*EXCERPTED TEXT:*

I went to a Catholic elementary school run by strict Belgian nuns, and we could not leave the cafeteria until we ate everything served on our food tray. Once a week, they served warmed, canned spinach with our meal.
The spinach tasted nothing like the way my grandmother made it, but I ate it. I gulped it down in three or four bites and it amazed my table mates. I told them we ate it at home so I was used to the taste.
Now, my real problem began the day I ate the spinach off my friends’ trays so we could go play outside. As soon as the nun monitoring the cafeteria turned her back, my friends ate something off my tray I didn’t want, and I ate their serving of spinach. I only did it for two of my table mates, but the word spread.  
On the next Spinach Day, kids followed me to my table.  I was suddenly very popular, and as soon as the nun marched off to the other end of the cafeteria, my friends and an army of others who only knew me as The Girl Who Eats Spinach, begged me to take their serving. The food on my tray disappeared and I ended up with a mound of spinach. I had no choice but to eat it if I wanted to leave the cafeteria, but when others attempted to give me more, I snapped at them. 
The following Spinach Day, my tray became the spinach dumping ground. No one asked if they could do it; they just dumped their spinach onto my tray, covering all the other food in a green mound of warmed-over yuck. I snapped.  I flung spinach at all the trays around me. I yelled so loud that it alerted the nun monitoring the cafeteria that day.

*STORED DATA:*
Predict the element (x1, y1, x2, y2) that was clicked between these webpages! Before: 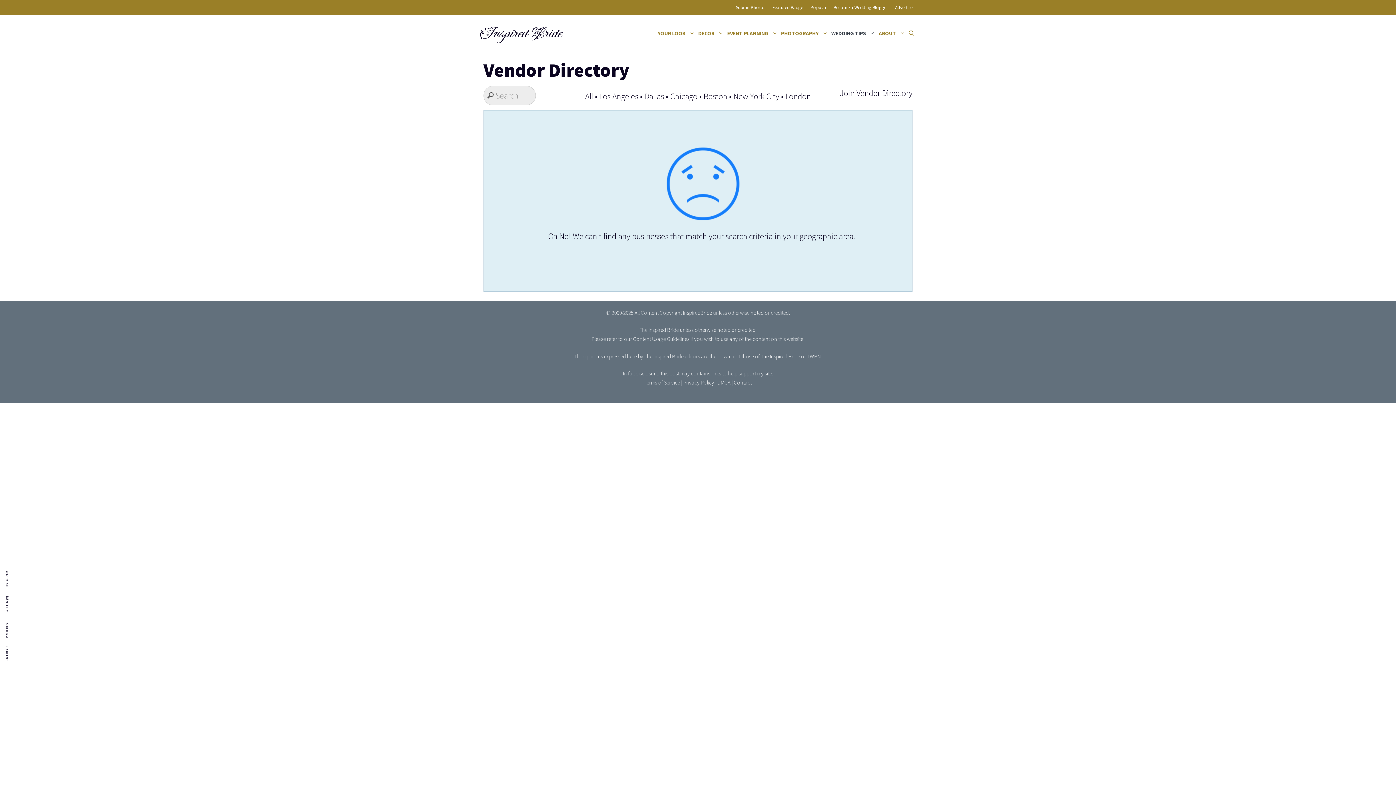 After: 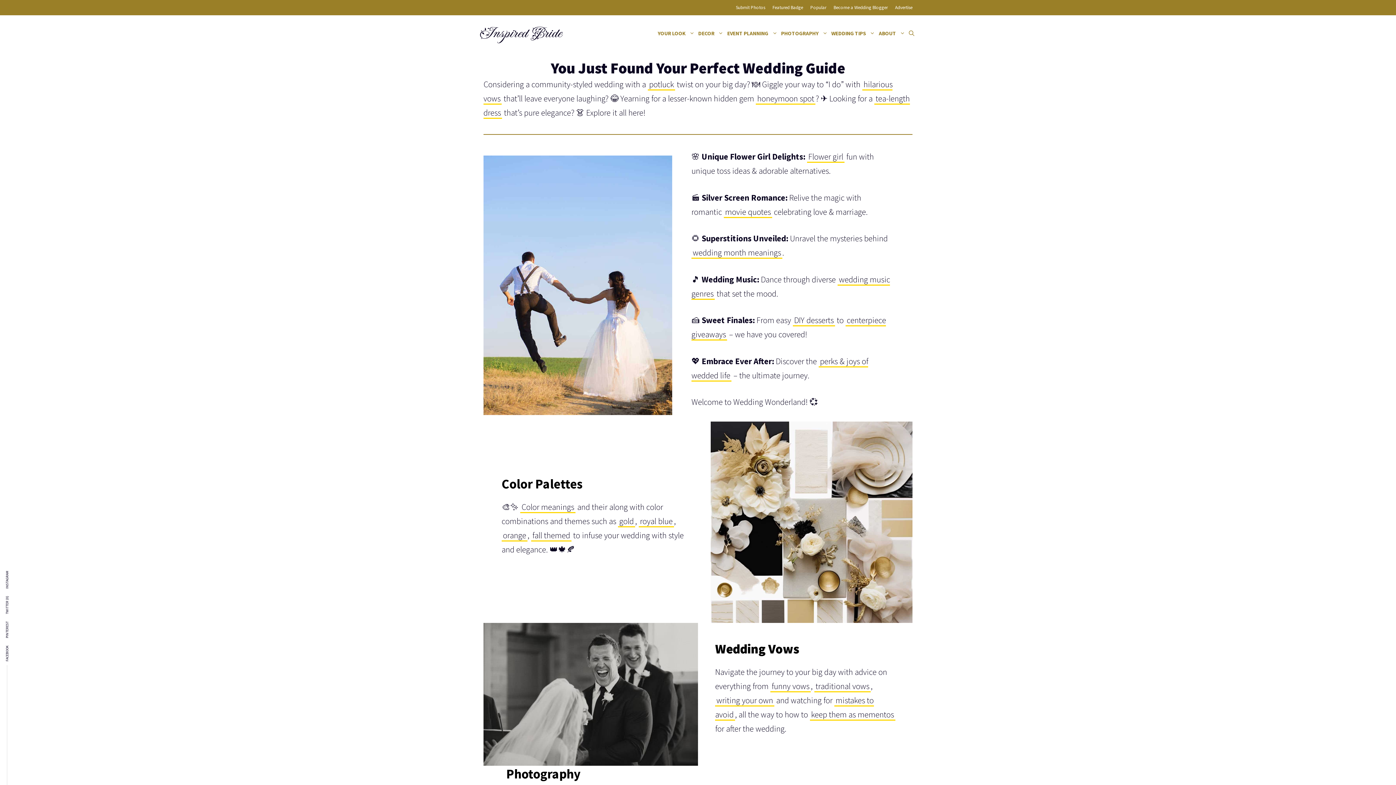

*WHAT TO WORK ON:*
1 > In the school spinach story, how often did the cafeteria serve the canned spinach?
2 > Carry on the school spinach story from the point where it stops.

*RESULTS IN ORDER:*
1 > Once a week.

2 >
Sister Mary Godzilla swooshed over in her robes, took one look at my tray, and realized what had happened. She called the cafeteria ladies over and made sure that everyone around me who did not have a serving of spinach on their tray got a fresh, new, generous serving. Some groaned their innocence, insisting they had already eaten their spinach, but she didn’t care. She stood over them and watched as they ate their spinach. As for me, she asked if I wanted a clean tray of food, and when I said no, she smiled at me and let me leave the cafeteria.
I went from The Girl Who Eats Spinach to The Snitch Who Got Us into Trouble, but I didn’t care. I never offered to eat anyone’s spinach again, and no one dared to ask, obviously thinking I might snap at any slight provocation.  
One Spinach Day not long after, I turned in my empty tray to the custodian and he nodded toward a little boy about eight years old sitting at a table by himself. Sister Mary Godzilla had just walked away from him, and he was crying. The custodian and I made eye contact, and I gave him a nod. Keeping an eye on Sister Mary Godzilla, I nonchalantly walked over, picked up the kid’s fork and ate the glob of spinach on his tray in two bites, then walked away into the sunset, like the good guys in westerns. (cue: cowboy music)
Yes, I have a gift. I am one of the few who can eat canned spinach, but I choose with whom I share this gift.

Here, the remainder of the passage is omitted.